Les États-Unis vont retirer environ 5 000 militaires stationnés en Allemagne d’ici un an, soit près de 15 % de leurs effectifs dans ce pays, a annoncé vendredi le Pentagone, sur fond de tensions politiques entre Donald Trump et le chancelier Friedrich Merz.
Selon le département de la Défense, le retrait, ordonné par le secrétaire Pete Hegseth, devrait s’étaler sur six à douze mois. Plus de 36 000 soldats américains étaient encore déployés en Allemagne fin 2025, un pilier du dispositif militaire des États-Unis en Europe et au sein de OTAN.

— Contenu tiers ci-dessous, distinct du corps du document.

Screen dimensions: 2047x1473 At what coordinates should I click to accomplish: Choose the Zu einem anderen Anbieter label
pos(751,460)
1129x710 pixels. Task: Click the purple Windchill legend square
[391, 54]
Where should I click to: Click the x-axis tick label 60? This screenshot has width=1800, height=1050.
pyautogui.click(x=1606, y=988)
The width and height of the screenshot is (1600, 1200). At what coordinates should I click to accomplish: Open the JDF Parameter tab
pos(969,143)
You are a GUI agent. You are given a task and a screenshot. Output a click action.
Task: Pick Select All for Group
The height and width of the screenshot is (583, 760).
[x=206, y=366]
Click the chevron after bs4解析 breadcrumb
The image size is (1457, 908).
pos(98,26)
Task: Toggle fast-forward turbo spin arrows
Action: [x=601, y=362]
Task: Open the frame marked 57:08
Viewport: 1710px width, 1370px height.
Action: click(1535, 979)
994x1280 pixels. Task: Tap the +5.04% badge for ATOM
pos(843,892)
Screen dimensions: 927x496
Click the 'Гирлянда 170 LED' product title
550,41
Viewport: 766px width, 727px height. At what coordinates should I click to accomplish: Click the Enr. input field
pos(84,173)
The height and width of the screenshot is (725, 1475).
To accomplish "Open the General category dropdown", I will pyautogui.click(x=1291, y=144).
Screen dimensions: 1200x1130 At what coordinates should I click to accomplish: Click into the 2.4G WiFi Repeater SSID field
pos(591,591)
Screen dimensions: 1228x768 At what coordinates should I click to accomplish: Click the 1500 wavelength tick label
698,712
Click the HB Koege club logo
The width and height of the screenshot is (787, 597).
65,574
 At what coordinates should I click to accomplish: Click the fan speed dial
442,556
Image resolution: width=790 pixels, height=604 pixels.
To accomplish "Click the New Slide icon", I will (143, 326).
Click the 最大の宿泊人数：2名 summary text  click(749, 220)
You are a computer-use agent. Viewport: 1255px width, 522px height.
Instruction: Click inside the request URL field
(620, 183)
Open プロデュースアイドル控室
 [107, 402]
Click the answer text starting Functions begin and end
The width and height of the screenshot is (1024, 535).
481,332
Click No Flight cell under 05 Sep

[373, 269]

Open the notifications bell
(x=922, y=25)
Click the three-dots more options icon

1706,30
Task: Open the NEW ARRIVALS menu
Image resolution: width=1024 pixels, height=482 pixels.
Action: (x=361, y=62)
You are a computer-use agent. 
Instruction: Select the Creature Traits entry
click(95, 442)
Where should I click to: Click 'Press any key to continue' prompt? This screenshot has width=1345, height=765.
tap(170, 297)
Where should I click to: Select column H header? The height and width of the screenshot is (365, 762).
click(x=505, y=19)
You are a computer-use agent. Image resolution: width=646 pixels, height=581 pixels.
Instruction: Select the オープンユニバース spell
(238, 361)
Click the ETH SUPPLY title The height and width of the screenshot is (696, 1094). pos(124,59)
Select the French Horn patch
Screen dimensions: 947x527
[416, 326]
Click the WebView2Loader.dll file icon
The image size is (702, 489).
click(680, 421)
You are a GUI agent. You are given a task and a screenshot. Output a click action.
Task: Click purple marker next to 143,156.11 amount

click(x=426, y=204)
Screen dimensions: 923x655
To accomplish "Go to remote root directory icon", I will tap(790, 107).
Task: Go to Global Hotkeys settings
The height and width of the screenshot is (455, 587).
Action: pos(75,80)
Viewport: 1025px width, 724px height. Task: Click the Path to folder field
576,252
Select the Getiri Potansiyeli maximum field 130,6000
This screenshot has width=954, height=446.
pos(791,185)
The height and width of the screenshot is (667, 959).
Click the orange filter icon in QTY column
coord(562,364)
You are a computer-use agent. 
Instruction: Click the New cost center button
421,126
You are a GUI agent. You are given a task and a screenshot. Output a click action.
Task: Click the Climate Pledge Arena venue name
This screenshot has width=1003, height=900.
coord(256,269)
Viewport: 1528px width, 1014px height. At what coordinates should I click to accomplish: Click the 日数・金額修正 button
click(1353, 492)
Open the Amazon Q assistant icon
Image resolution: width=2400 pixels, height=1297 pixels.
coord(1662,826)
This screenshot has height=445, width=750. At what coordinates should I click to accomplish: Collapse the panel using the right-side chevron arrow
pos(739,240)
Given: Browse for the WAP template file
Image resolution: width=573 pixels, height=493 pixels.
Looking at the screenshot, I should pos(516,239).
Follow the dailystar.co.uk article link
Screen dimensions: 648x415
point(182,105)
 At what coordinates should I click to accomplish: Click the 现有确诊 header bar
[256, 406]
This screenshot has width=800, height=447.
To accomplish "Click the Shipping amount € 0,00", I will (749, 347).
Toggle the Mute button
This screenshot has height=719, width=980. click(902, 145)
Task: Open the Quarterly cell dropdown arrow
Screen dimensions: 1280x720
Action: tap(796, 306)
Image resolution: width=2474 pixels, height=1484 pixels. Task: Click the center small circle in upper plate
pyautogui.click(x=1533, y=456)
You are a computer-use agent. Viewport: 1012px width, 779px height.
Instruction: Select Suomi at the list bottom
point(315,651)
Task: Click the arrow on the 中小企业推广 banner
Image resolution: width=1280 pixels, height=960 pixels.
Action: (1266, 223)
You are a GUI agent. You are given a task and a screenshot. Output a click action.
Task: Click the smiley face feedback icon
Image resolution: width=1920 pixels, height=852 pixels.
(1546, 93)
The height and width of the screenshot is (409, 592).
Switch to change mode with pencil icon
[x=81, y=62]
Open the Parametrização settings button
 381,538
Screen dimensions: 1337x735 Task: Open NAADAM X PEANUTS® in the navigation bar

Cette décision intervient après des échanges virulents entre Washington et Berlin autour du conflit avec l’Iran. Friedrich Merz avait critiqué l’absence supposée de stratégie américaine, suscitant une réaction immédiate de Donald Trump, qui a accusé le dirigeant allemand de méconnaître le dossier nucléaire iranien.
Le président américain a également reproché à plusieurs alliés européens leur manque d’engagement dans les opérations liées au Moyen-Orient et à la sécurisation du détroit d’Ormuz. Il a évoqué la possibilité d’étendre ces réductions de troupes à d’autres pays comme l’Italie et l’Espagne.
De son côté, l’Union européenne a rappelé que la présence militaire américaine sur le continent contribue aussi aux intérêts stratégiques de Washington à l’échelle mondiale.